Today we live in a “gamified” world. If you want to survive and compete in this world, you better adopt gamification.

If you aren't familiar with gamification, chances are you may be losing opportunities every day. Even if you know about it, can you be sure you have a correct and efficient implementation?

Today we live in a “gamified” world. If you want to survive and compete in this world, you better adopt gamification.

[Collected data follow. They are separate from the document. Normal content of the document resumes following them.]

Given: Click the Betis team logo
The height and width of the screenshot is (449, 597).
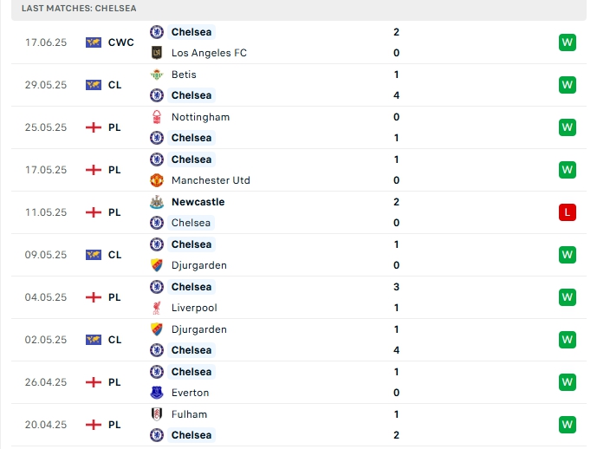Looking at the screenshot, I should [x=157, y=75].

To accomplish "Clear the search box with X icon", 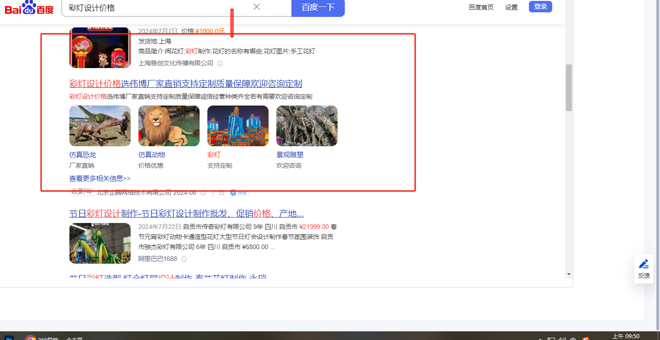I will pyautogui.click(x=257, y=7).
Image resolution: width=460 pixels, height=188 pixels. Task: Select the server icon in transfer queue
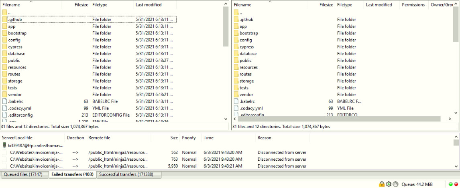pos(4,146)
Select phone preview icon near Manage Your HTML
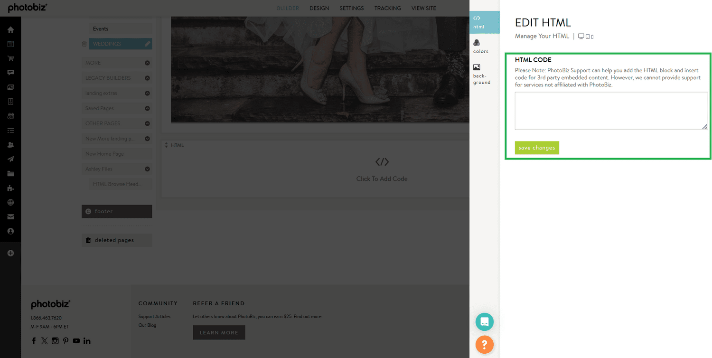 (x=593, y=36)
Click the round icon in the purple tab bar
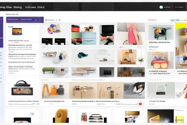 (36, 20)
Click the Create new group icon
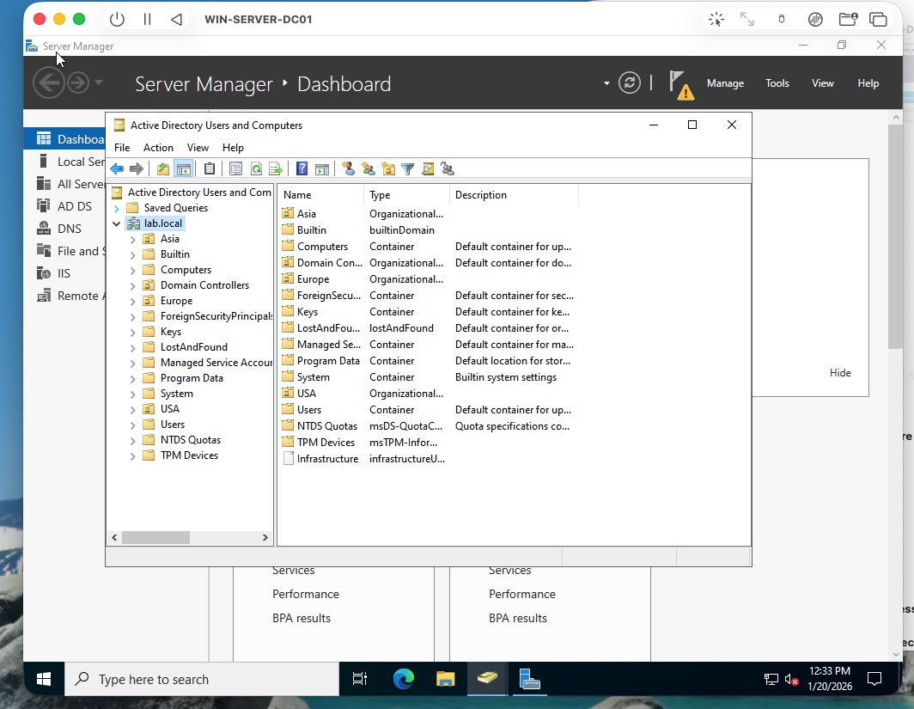914x709 pixels. pyautogui.click(x=369, y=169)
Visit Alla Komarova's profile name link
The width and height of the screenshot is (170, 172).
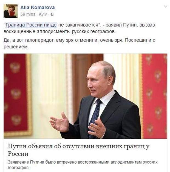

Yes, I’m also talking to you, this “gamification” stuff is not only for the “managers” and “designers”… it is for everybody!

In this article, we will explore gamification and mainly its definition: where this name “Gamification” comes from, where the concept can be applied, why you should know all about it and, finally, explore the bases that make a true and successful gamification implementation stand from the average 80% failed attempts out there.

What is Gamification?


Gamification is the process of making any system/activity more enjoyable, considering people performing tasks and not just the task itself.

In simple terms, “Gamification” is the application of game-design elements and game principles in non-game contexts.

By design, gamification systems explore human drives for socializing, learning, mastery, competition, achievement, status, self-expression, altruism, closure, … and many more. 

Gamification is the process of making any system/activity more enjoyable, taking into consideration the people performing the task and not just the task itself.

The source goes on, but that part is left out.